• TASK BRIEF:
Only the lines from the one containing "Task: Select column C header" through the end of the data below are to be repeated, exactly as given, without pictures.

• Stored records:
# # # # #

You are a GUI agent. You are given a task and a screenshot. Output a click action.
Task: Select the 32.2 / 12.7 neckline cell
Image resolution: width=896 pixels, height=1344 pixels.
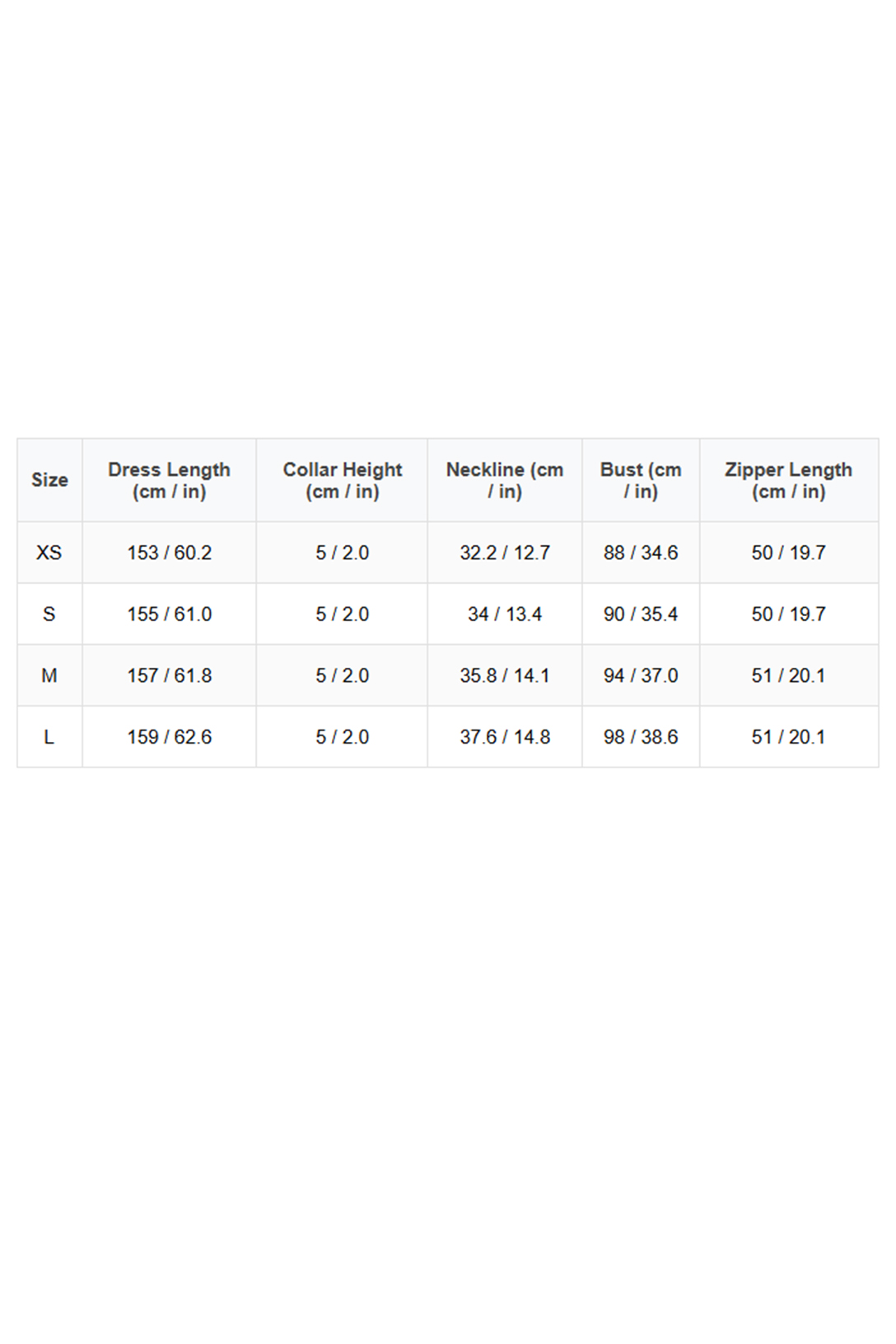(504, 553)

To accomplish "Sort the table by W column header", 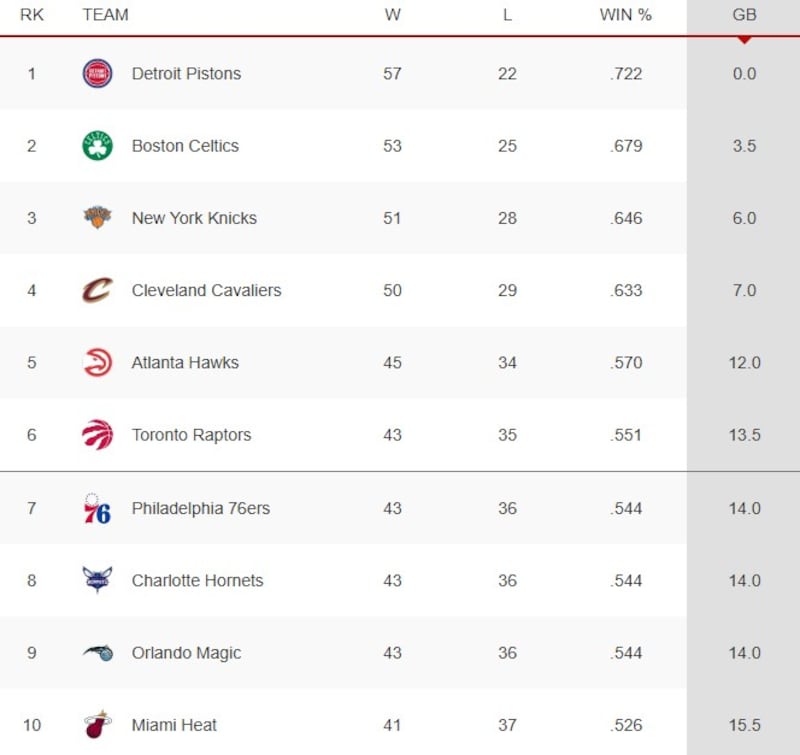I will (x=392, y=15).
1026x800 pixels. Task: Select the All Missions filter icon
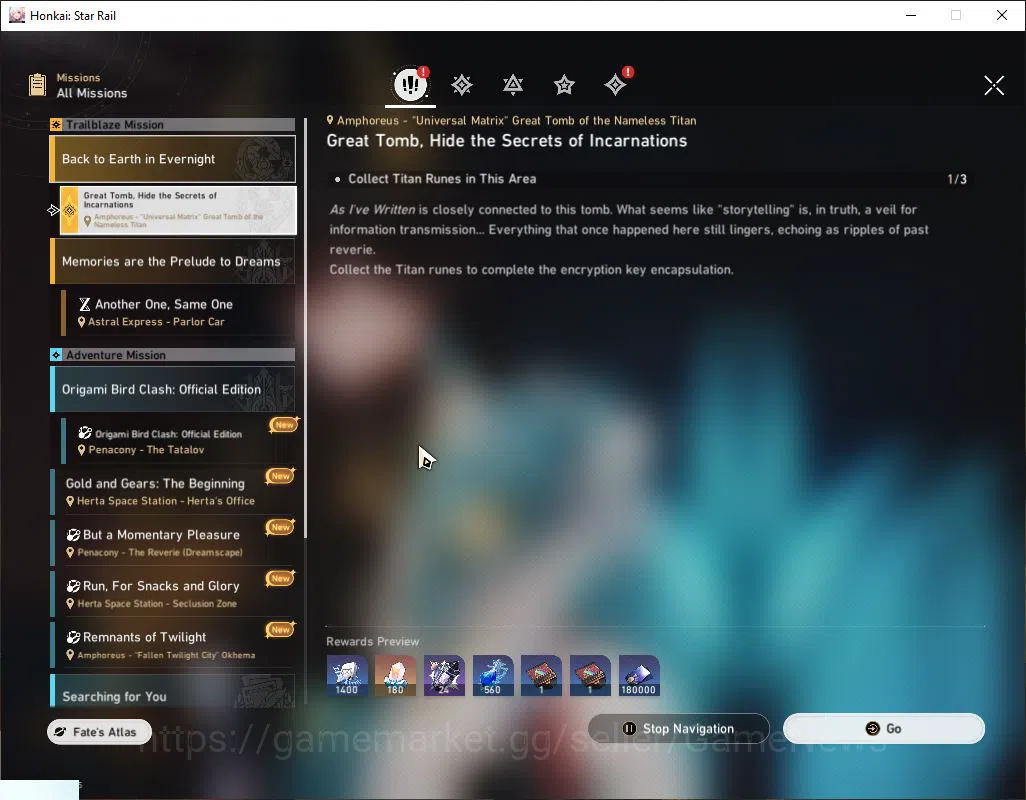[x=410, y=84]
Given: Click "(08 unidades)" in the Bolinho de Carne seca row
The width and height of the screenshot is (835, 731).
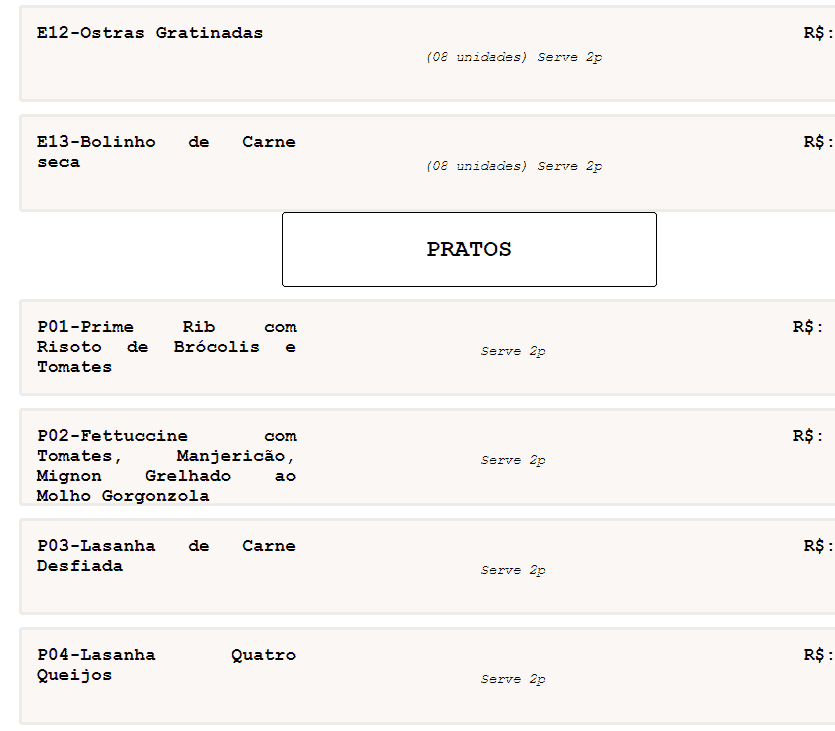Looking at the screenshot, I should coord(477,166).
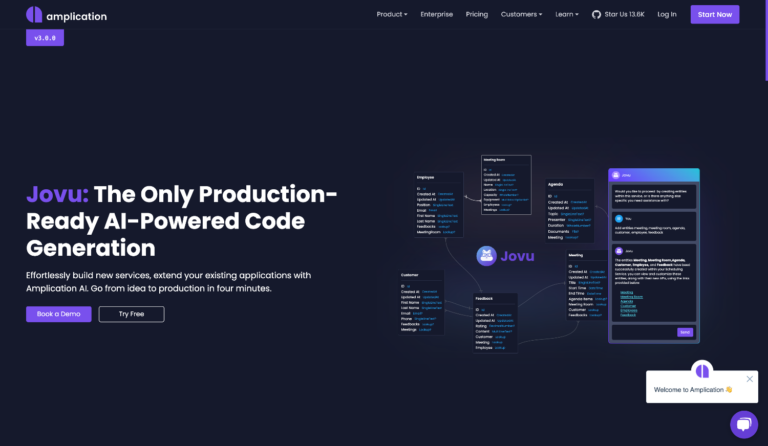Click the Send button in Jovu chat
Image resolution: width=768 pixels, height=446 pixels.
coord(685,332)
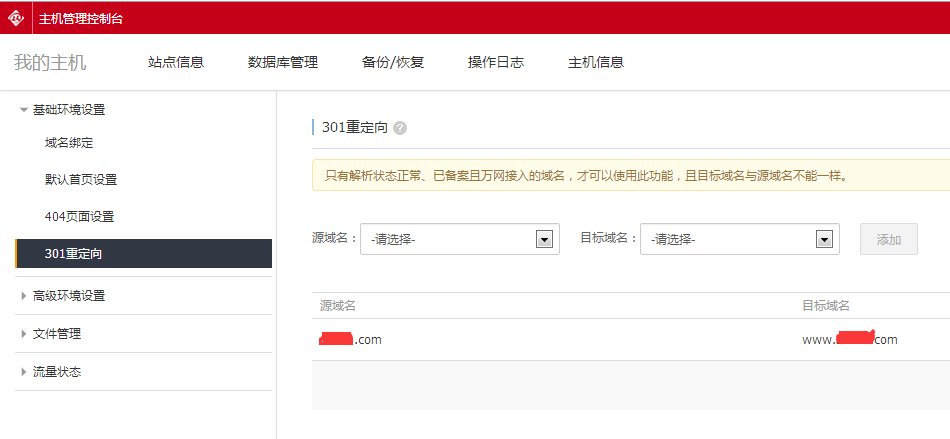Open 404页面设置 in the sidebar

tap(79, 217)
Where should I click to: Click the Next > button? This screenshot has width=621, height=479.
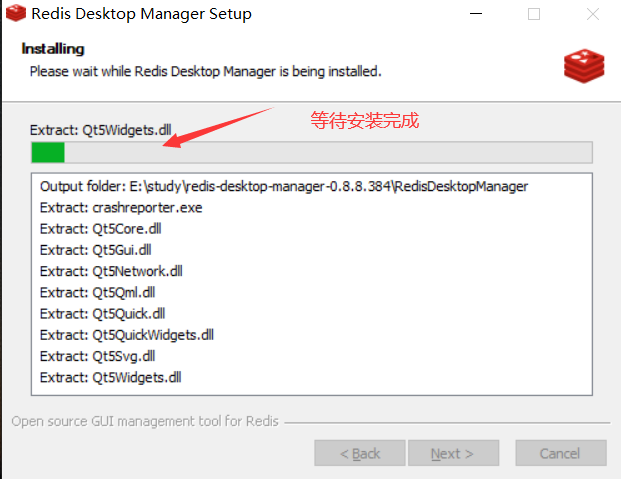coord(453,453)

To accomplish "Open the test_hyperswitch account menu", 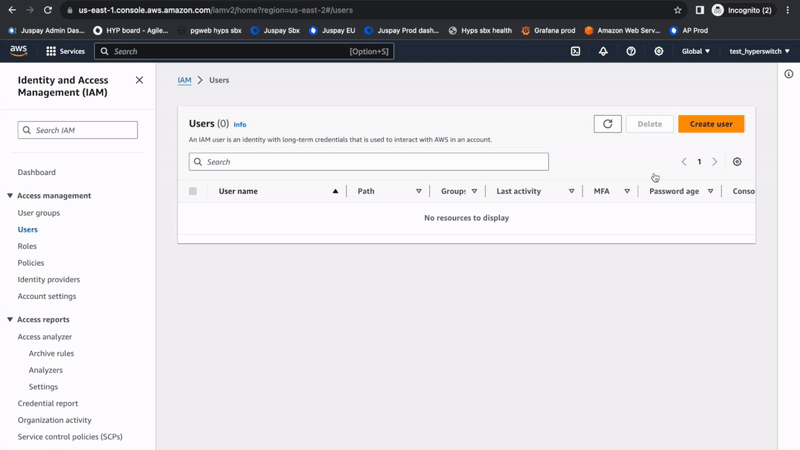I will [x=759, y=51].
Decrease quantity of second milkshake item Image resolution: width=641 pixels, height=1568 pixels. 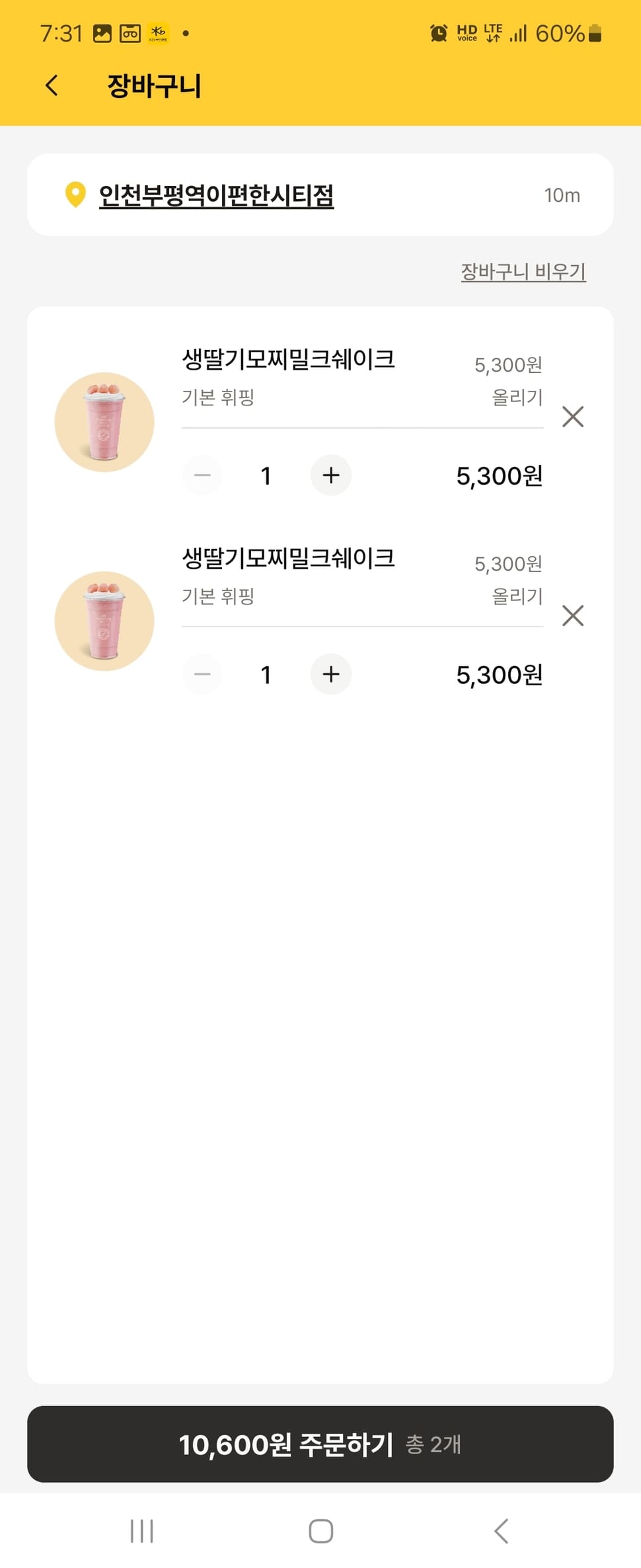202,674
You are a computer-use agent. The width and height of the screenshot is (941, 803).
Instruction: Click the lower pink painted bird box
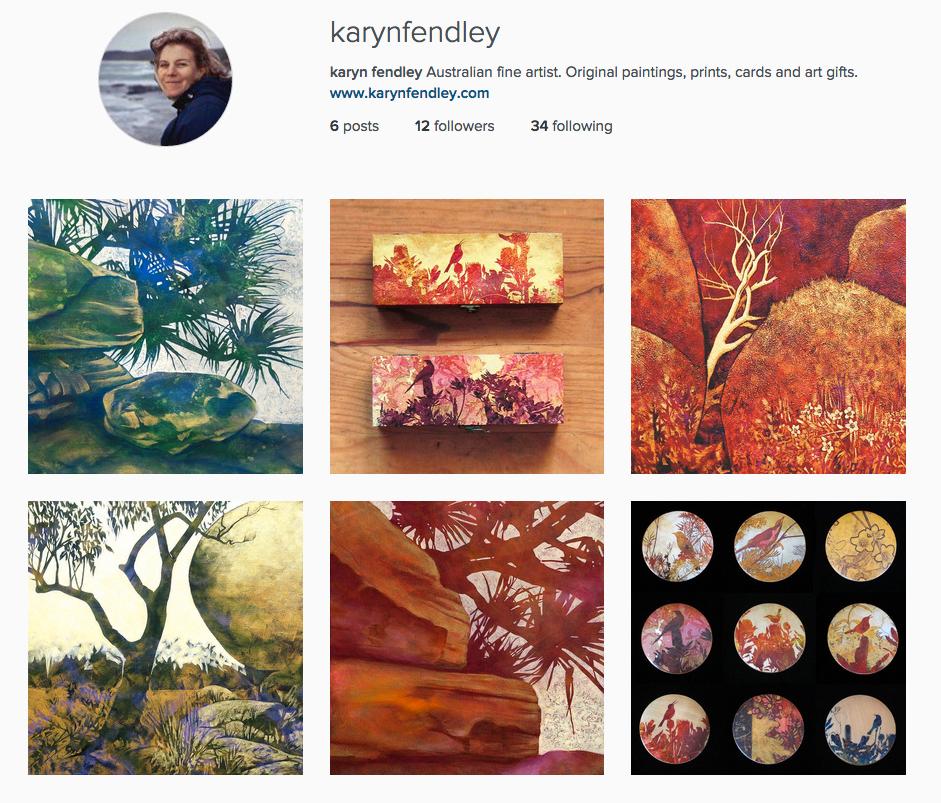pyautogui.click(x=467, y=391)
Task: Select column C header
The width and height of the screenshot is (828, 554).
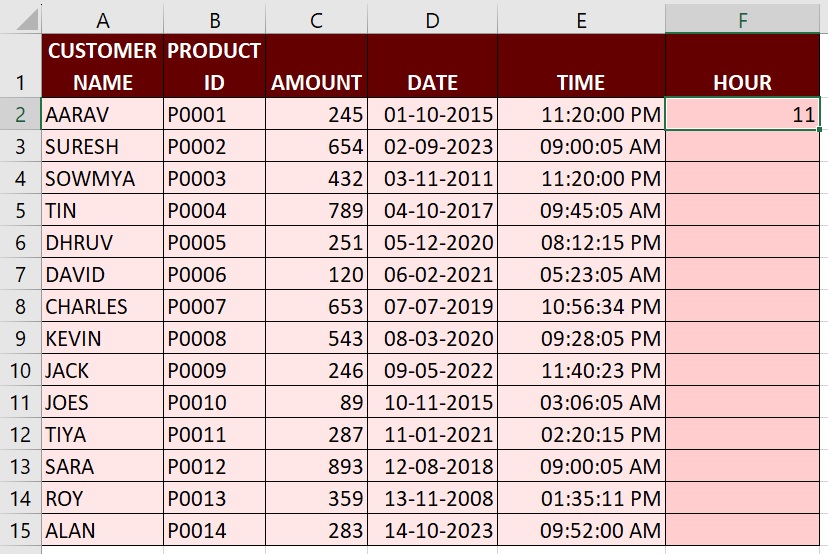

# # # # #

• RESULT:
Task: Select column C header
The width and height of the screenshot is (828, 554).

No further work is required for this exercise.